> [Given problem]: Rewrite the lines below, replacing "GUI agent" with "desktop agent" and leaving everything else unchanged.

> [Dataset rows]:
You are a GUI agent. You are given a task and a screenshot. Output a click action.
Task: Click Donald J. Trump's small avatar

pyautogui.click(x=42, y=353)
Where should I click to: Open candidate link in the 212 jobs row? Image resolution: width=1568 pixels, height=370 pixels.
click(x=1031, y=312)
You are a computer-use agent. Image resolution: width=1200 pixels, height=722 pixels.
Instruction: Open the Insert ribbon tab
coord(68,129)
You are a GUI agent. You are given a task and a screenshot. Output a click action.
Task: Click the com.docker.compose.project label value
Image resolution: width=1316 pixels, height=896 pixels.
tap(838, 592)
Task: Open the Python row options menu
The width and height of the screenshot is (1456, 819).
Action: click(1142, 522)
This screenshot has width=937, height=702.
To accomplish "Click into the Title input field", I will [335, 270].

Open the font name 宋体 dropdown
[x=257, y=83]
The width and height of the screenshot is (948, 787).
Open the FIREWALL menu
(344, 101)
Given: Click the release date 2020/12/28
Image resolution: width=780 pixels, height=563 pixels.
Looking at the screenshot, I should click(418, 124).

> [Solution to the problem]:
You are a desktop agent. You are given a task and a screenshot. Output a click action.
Task: Click Donald J. Trump's small avatar

pyautogui.click(x=42, y=353)
Where should I click to: Open candidate link in the 212 jobs row? Image resolution: width=1568 pixels, height=370 pixels.
click(x=1031, y=312)
You are a computer-use agent. Image resolution: width=1200 pixels, height=722 pixels.
Instruction: Open the Insert ribbon tab
coord(68,129)
You are a desktop agent. You are given a task and a screenshot. Output a click action.
Task: Click the com.docker.compose.project label value
Image resolution: width=1316 pixels, height=896 pixels.
tap(838, 592)
Task: Open the Python row options menu
The width and height of the screenshot is (1456, 819).
Action: click(1142, 522)
This screenshot has width=937, height=702.
To accomplish "Click into the Title input field", I will [335, 270].

Open the font name 宋体 dropdown
[x=257, y=83]
The width and height of the screenshot is (948, 787).
Open the FIREWALL menu
(344, 101)
Given: Click the release date 2020/12/28
Image resolution: width=780 pixels, height=563 pixels.
Looking at the screenshot, I should click(418, 124).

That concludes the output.